(Beginning of STUDY MATERIAL)
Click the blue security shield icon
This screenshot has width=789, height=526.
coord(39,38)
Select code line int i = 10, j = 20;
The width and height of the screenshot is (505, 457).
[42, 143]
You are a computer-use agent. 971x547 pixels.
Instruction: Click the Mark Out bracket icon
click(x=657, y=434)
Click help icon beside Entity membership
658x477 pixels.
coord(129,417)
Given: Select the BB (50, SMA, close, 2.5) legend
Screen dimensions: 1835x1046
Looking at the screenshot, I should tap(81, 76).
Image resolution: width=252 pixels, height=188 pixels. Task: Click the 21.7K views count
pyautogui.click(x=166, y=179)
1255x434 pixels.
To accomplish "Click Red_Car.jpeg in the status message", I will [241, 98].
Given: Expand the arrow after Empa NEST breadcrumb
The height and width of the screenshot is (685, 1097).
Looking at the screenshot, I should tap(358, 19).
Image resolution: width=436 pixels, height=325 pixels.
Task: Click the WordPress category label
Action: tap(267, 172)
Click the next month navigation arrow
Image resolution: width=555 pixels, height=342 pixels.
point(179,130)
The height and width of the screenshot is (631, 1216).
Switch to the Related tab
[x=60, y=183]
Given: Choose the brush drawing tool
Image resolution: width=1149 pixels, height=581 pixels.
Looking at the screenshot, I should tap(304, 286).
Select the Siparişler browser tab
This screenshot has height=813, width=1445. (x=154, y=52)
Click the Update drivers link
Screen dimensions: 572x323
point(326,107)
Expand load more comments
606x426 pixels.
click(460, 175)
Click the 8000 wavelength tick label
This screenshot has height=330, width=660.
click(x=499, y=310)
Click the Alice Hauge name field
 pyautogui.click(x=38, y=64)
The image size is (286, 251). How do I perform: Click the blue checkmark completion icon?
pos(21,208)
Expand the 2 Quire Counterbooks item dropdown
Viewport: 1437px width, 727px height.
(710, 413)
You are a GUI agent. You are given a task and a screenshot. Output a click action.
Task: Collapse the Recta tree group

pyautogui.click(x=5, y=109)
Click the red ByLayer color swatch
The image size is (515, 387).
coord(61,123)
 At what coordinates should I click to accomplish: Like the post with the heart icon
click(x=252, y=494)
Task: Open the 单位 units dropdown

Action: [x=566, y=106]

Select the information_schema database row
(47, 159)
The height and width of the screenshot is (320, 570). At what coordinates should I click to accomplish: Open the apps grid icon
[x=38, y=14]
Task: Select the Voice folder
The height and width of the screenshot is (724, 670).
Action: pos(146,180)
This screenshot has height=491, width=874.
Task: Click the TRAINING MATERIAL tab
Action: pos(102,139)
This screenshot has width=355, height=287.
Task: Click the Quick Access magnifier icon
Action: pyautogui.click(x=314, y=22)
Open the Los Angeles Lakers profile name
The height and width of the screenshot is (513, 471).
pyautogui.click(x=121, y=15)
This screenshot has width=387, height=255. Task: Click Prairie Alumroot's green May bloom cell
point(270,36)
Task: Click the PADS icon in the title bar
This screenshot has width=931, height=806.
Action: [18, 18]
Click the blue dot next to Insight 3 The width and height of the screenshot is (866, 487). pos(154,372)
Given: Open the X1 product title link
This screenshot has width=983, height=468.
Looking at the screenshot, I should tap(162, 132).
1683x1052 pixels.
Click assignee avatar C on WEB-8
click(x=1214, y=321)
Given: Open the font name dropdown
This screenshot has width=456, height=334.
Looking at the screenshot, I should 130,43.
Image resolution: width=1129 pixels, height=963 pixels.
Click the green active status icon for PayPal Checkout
(End of STUDY MATERIAL)
Nothing in the data should be altered; please repeat it exactly.

ANSWER BELOW
Click the blue security shield icon
This screenshot has width=789, height=526.
coord(39,38)
Select code line int i = 10, j = 20;
The width and height of the screenshot is (505, 457).
[42, 143]
You are a computer-use agent. 971x547 pixels.
Instruction: Click the Mark Out bracket icon
click(x=657, y=434)
Click help icon beside Entity membership
658x477 pixels.
coord(129,417)
Given: Select the BB (50, SMA, close, 2.5) legend
Screen dimensions: 1835x1046
Looking at the screenshot, I should tap(81, 76).
Image resolution: width=252 pixels, height=188 pixels. Task: Click the 21.7K views count
pyautogui.click(x=166, y=179)
1255x434 pixels.
To accomplish "Click Red_Car.jpeg in the status message", I will [241, 98].
Given: Expand the arrow after Empa NEST breadcrumb
The height and width of the screenshot is (685, 1097).
Looking at the screenshot, I should tap(358, 19).
Image resolution: width=436 pixels, height=325 pixels.
Task: Click the WordPress category label
Action: tap(267, 172)
Click the next month navigation arrow
Image resolution: width=555 pixels, height=342 pixels.
point(179,130)
The height and width of the screenshot is (631, 1216).
Switch to the Related tab
[x=60, y=183]
Given: Choose the brush drawing tool
Image resolution: width=1149 pixels, height=581 pixels.
Looking at the screenshot, I should tap(304, 286).
Select the Siparişler browser tab
This screenshot has height=813, width=1445. (x=154, y=52)
Click the Update drivers link
Screen dimensions: 572x323
point(326,107)
Expand load more comments
606x426 pixels.
click(460, 175)
Click the 8000 wavelength tick label
This screenshot has height=330, width=660.
click(x=499, y=310)
Click the Alice Hauge name field
 pyautogui.click(x=38, y=64)
The image size is (286, 251). How do I perform: Click the blue checkmark completion icon?
pos(21,208)
Expand the 2 Quire Counterbooks item dropdown
Viewport: 1437px width, 727px height.
(710, 413)
You are a GUI agent. You are given a task and a screenshot. Output a click action.
Task: Collapse the Recta tree group

pyautogui.click(x=5, y=109)
Click the red ByLayer color swatch
The image size is (515, 387).
coord(61,123)
 At what coordinates should I click to accomplish: Like the post with the heart icon
click(x=252, y=494)
Task: Open the 单位 units dropdown

Action: [x=566, y=106]

Select the information_schema database row
(47, 159)
The height and width of the screenshot is (320, 570). At what coordinates should I click to accomplish: Open the apps grid icon
[x=38, y=14]
Task: Select the Voice folder
The height and width of the screenshot is (724, 670).
Action: pos(146,180)
This screenshot has height=491, width=874.
Task: Click the TRAINING MATERIAL tab
Action: pos(102,139)
This screenshot has width=355, height=287.
Task: Click the Quick Access magnifier icon
Action: pyautogui.click(x=314, y=22)
Open the Los Angeles Lakers profile name
The height and width of the screenshot is (513, 471).
pyautogui.click(x=121, y=15)
This screenshot has width=387, height=255. Task: Click Prairie Alumroot's green May bloom cell
point(270,36)
Task: Click the PADS icon in the title bar
This screenshot has width=931, height=806.
Action: [18, 18]
Click the blue dot next to Insight 3 The width and height of the screenshot is (866, 487). pos(154,372)
Given: Open the X1 product title link
This screenshot has width=983, height=468.
Looking at the screenshot, I should tap(162, 132).
1683x1052 pixels.
Click assignee avatar C on WEB-8
click(x=1214, y=321)
Given: Open the font name dropdown
This screenshot has width=456, height=334.
Looking at the screenshot, I should 130,43.
Image resolution: width=1129 pixels, height=963 pixels.
Click the green active status icon for PayPal Checkout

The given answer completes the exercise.